Only the lines from the one holding "Screen dimensions: 883x511" through the end of the material are to be repeated, exactly and without pictures.
Supplied records START
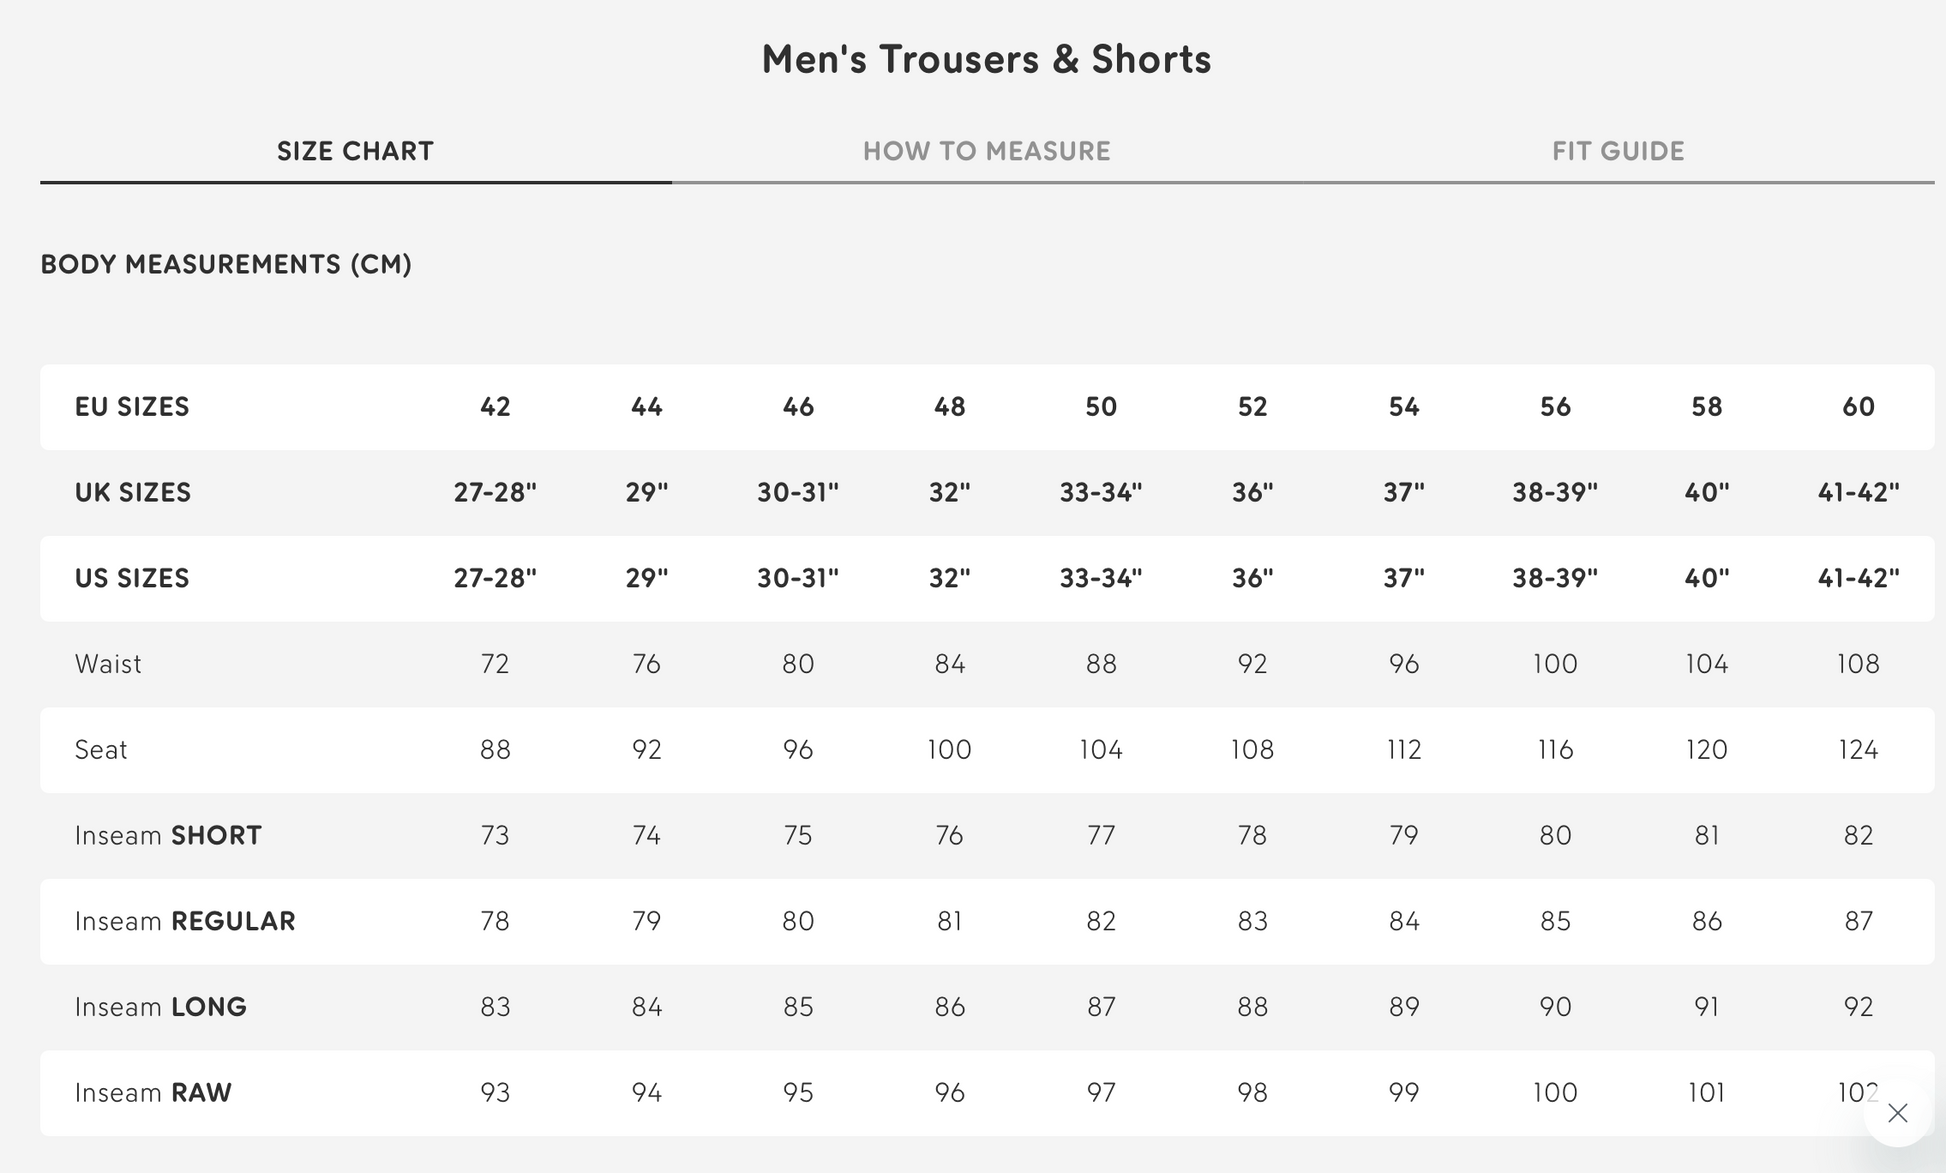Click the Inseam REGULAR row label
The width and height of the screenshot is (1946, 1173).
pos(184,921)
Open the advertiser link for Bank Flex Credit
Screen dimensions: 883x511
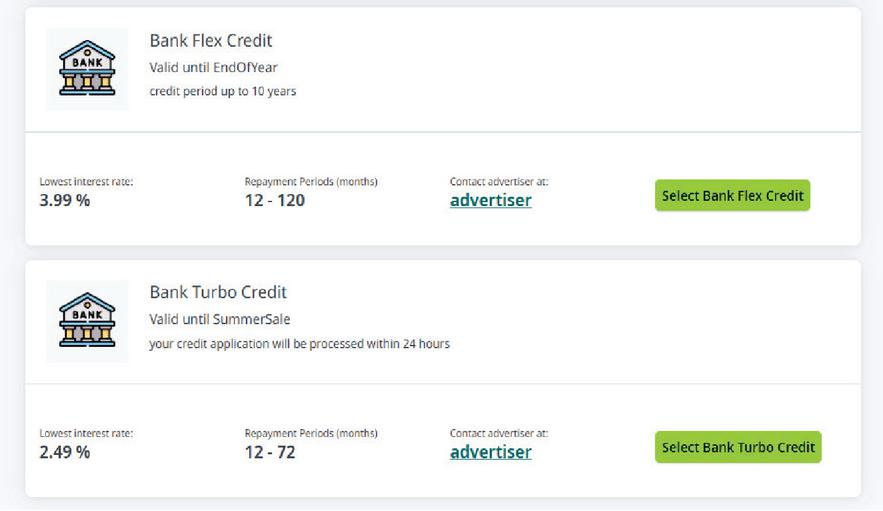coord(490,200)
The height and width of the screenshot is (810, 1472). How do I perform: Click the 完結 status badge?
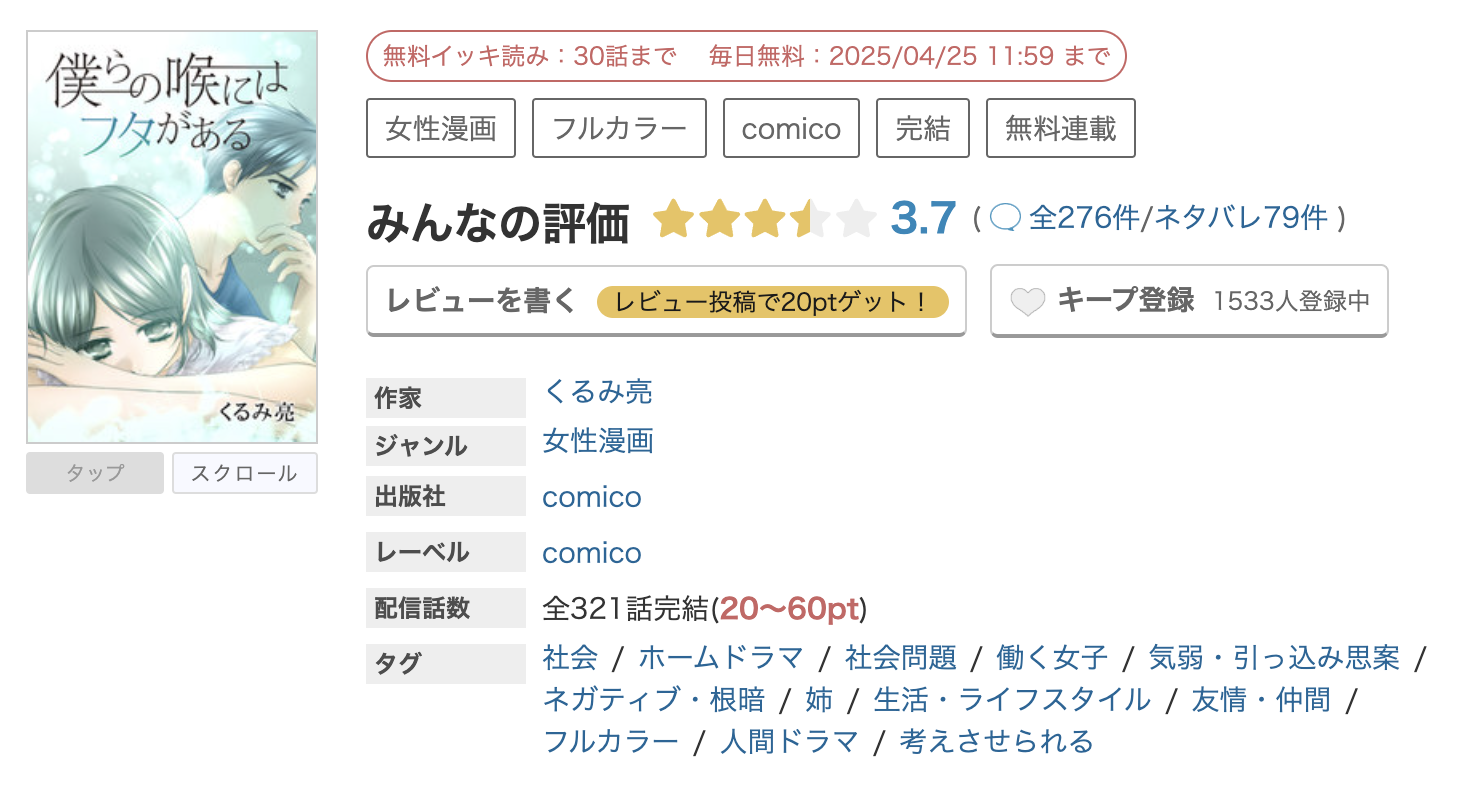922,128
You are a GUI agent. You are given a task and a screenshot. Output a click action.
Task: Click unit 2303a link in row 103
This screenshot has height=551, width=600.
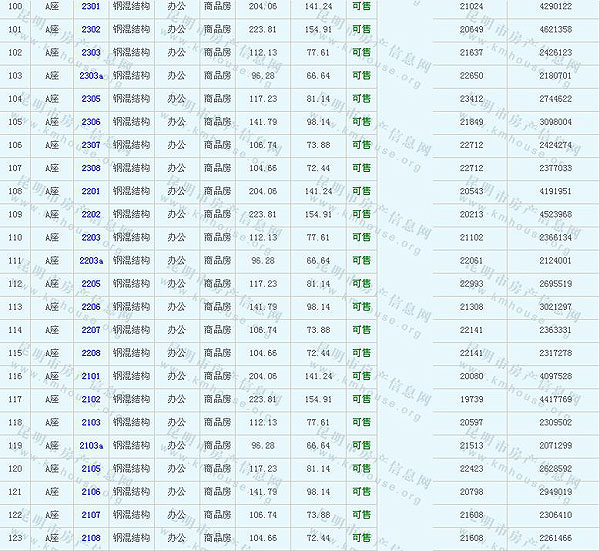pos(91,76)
Supplied records END
=== Result of this task ===
Screen dimensions: 883x511
coord(490,200)
The height and width of the screenshot is (810, 1472). How do I perform: Click the 完結 status badge?
922,128
You are a GUI agent. You are given a task and a screenshot. Output a click action.
Task: Click unit 2303a link in row 103
This screenshot has height=551, width=600.
pos(91,76)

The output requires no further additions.